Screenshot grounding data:
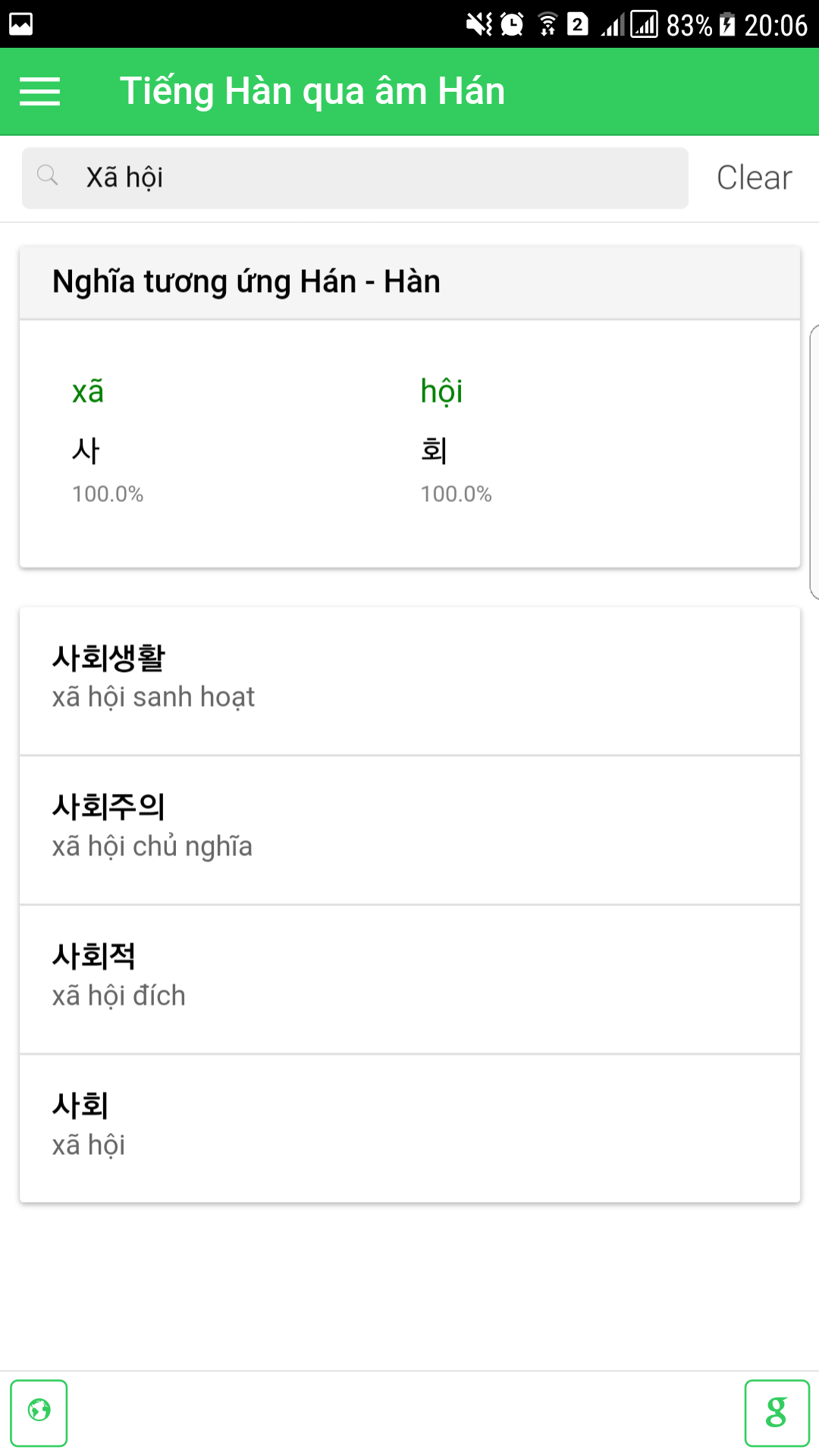Open the globe icon button

click(39, 1413)
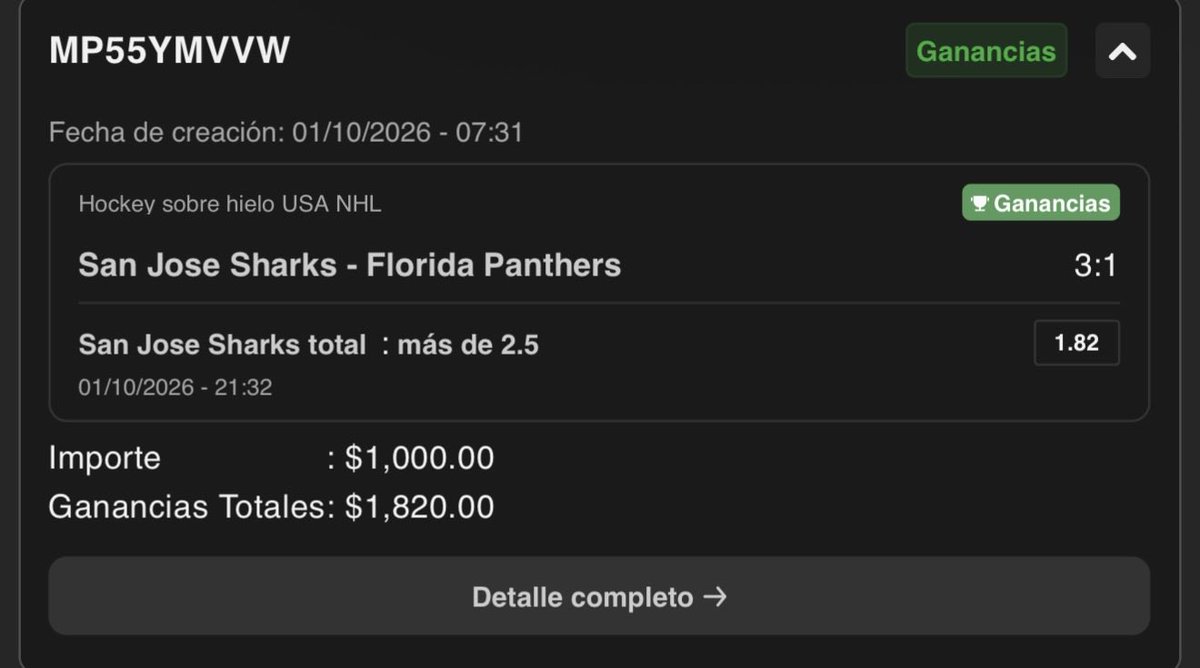This screenshot has height=668, width=1200.
Task: Click the Ganancias tag inside the match card
Action: coord(1041,203)
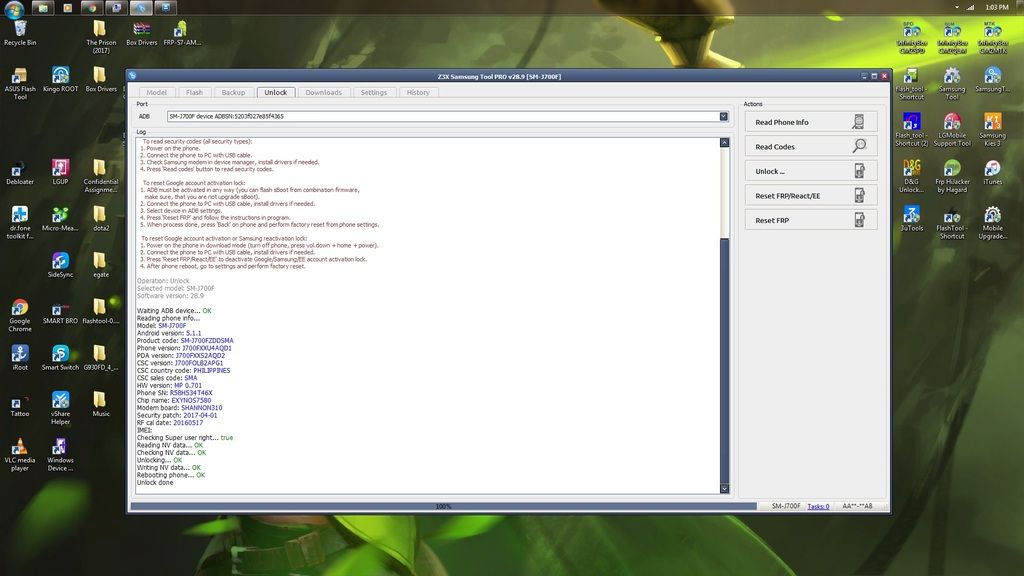
Task: Open the Settings tab
Action: click(373, 92)
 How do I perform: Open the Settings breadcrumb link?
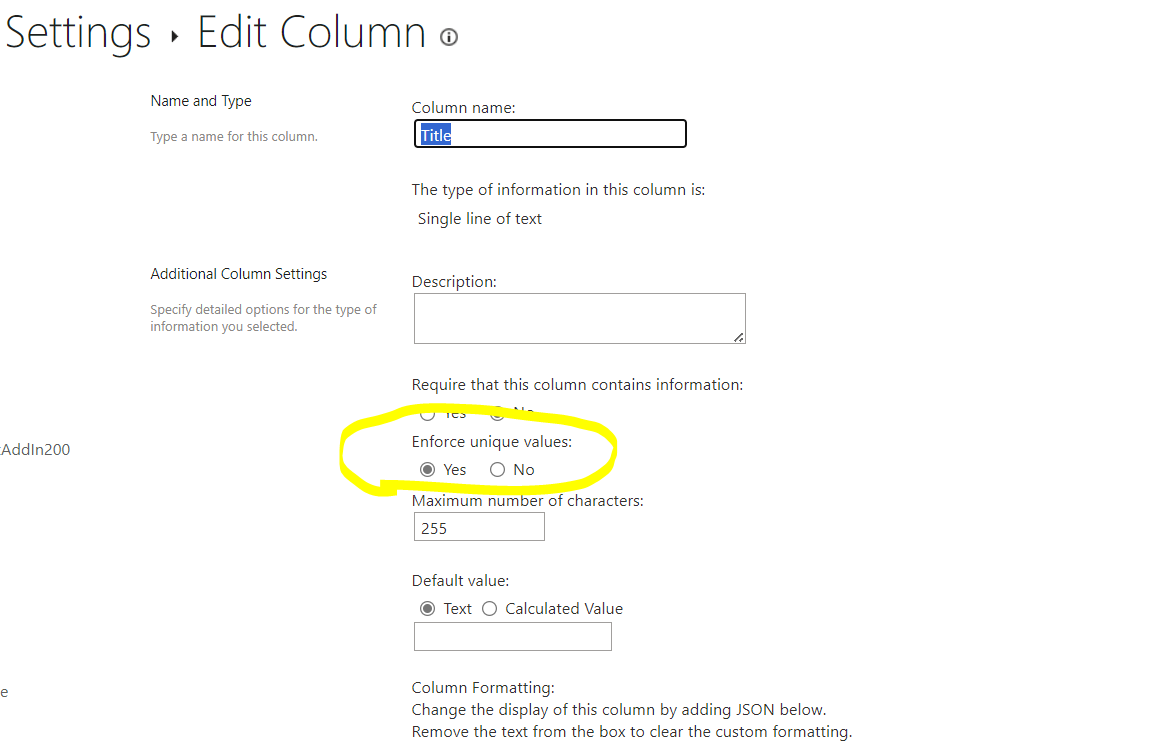click(77, 32)
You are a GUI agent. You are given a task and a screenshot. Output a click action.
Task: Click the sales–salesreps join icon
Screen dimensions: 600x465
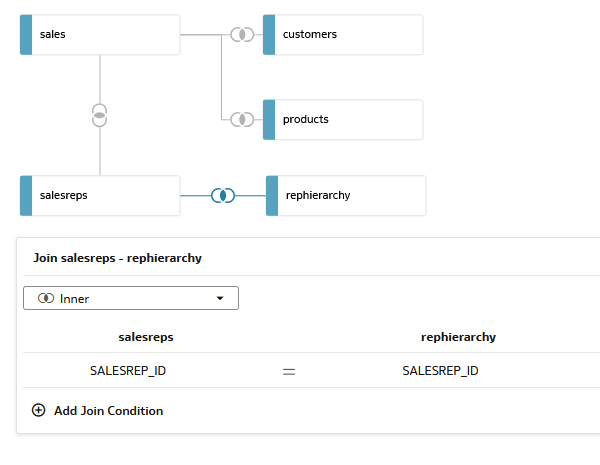coord(99,114)
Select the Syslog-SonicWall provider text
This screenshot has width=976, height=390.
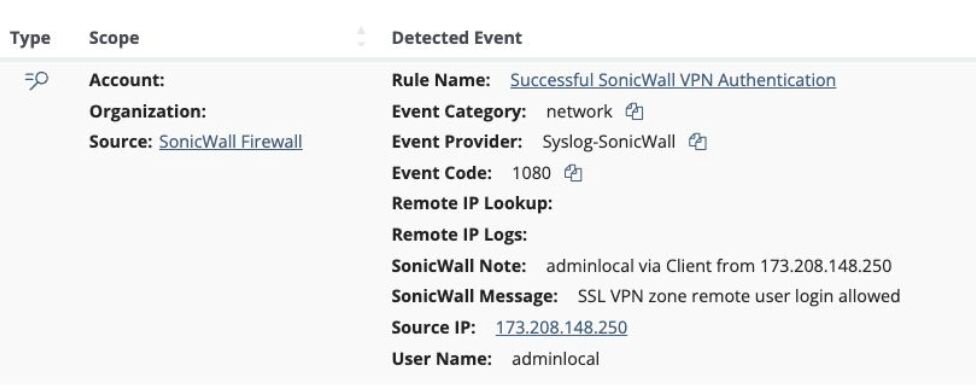click(x=609, y=142)
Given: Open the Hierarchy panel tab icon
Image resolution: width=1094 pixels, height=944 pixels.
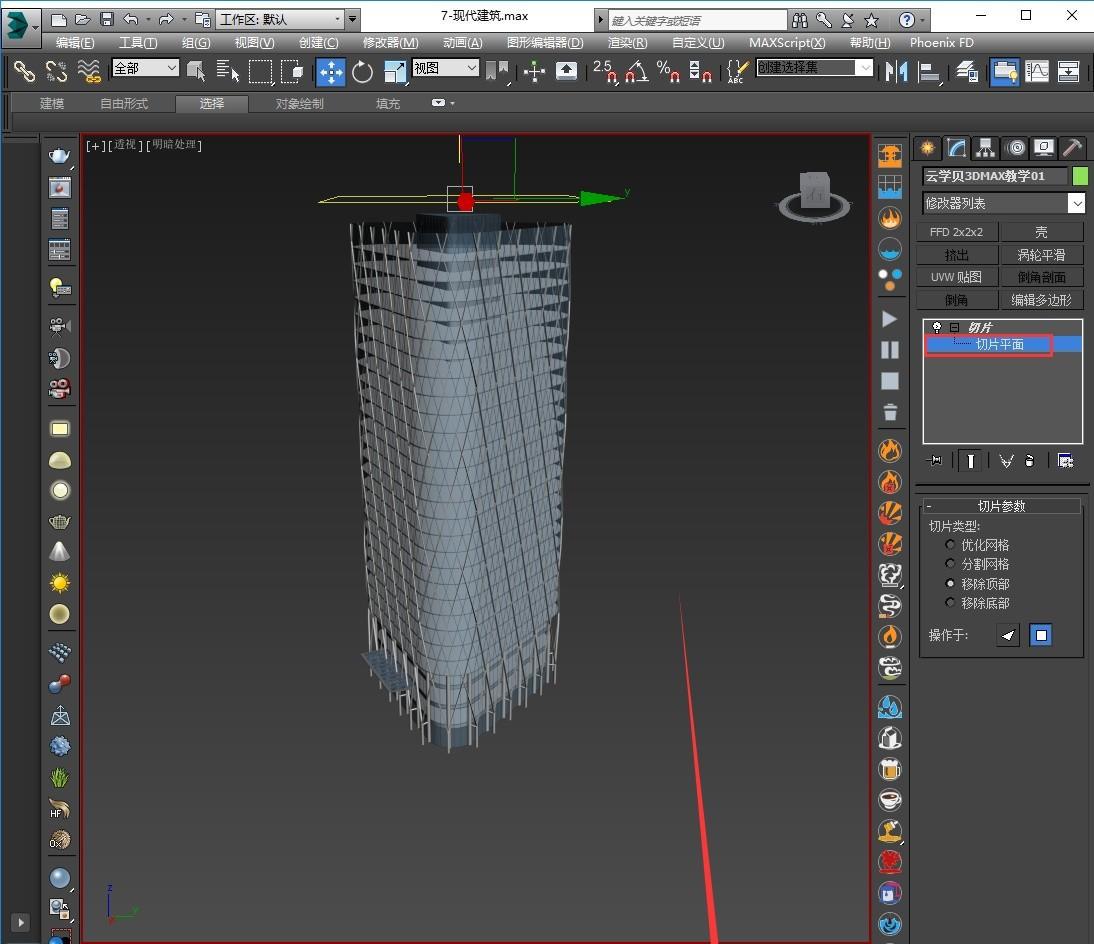Looking at the screenshot, I should 986,148.
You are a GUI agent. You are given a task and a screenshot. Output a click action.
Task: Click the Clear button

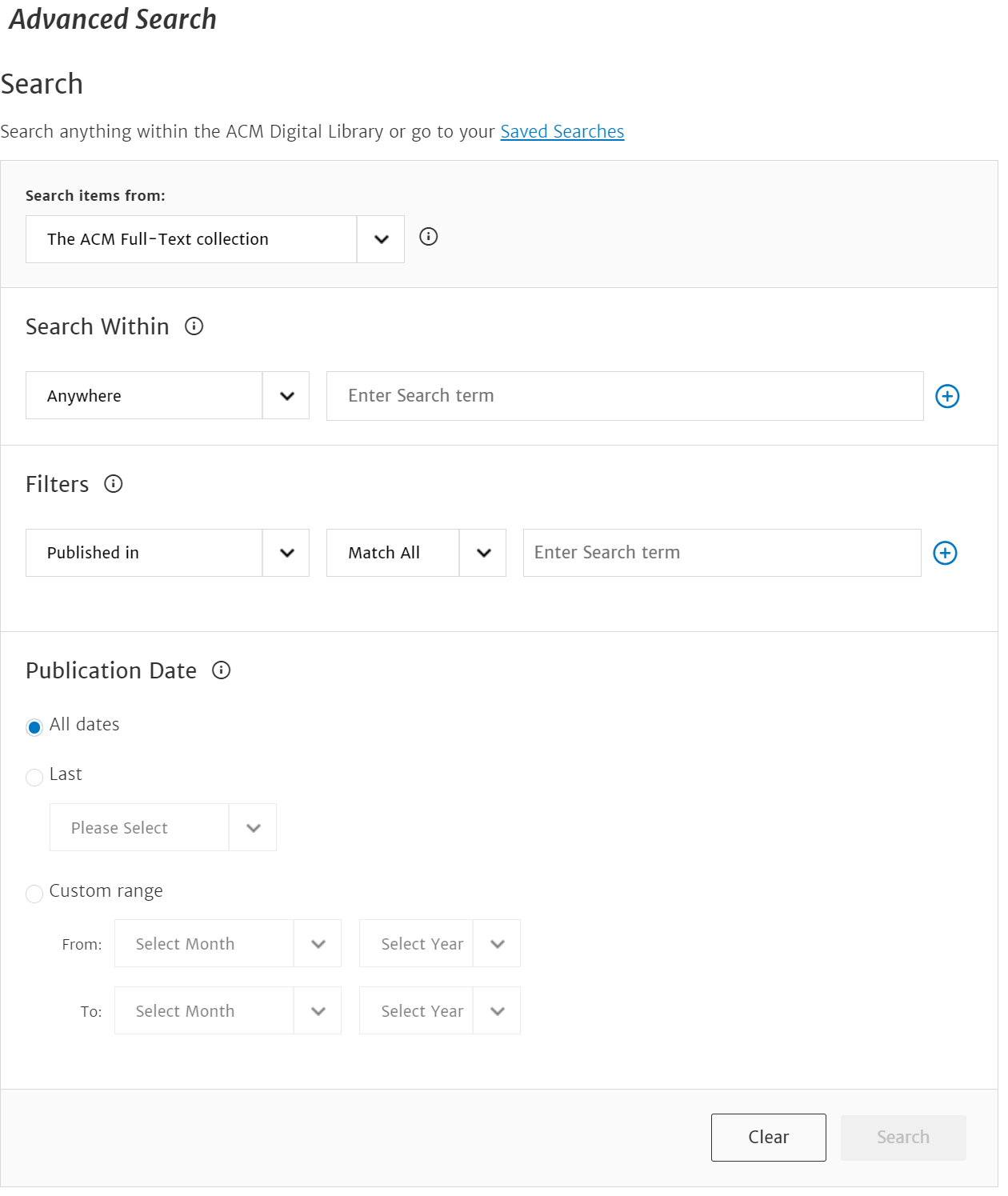(x=769, y=1138)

*EXERCISE AIM*.
Which lines run from the one holding "Image resolution: width=1094" through the end of the records? Reproduce them word for word, both ends included, with no pictures.

*RESULT OF THE TASK*.
Image resolution: width=1094 pixels, height=944 pixels.
Looking at the screenshot, I should 986,148.
You are a GUI agent. You are given a task and a screenshot. Output a click action.
Task: Click the Clear button

(x=769, y=1138)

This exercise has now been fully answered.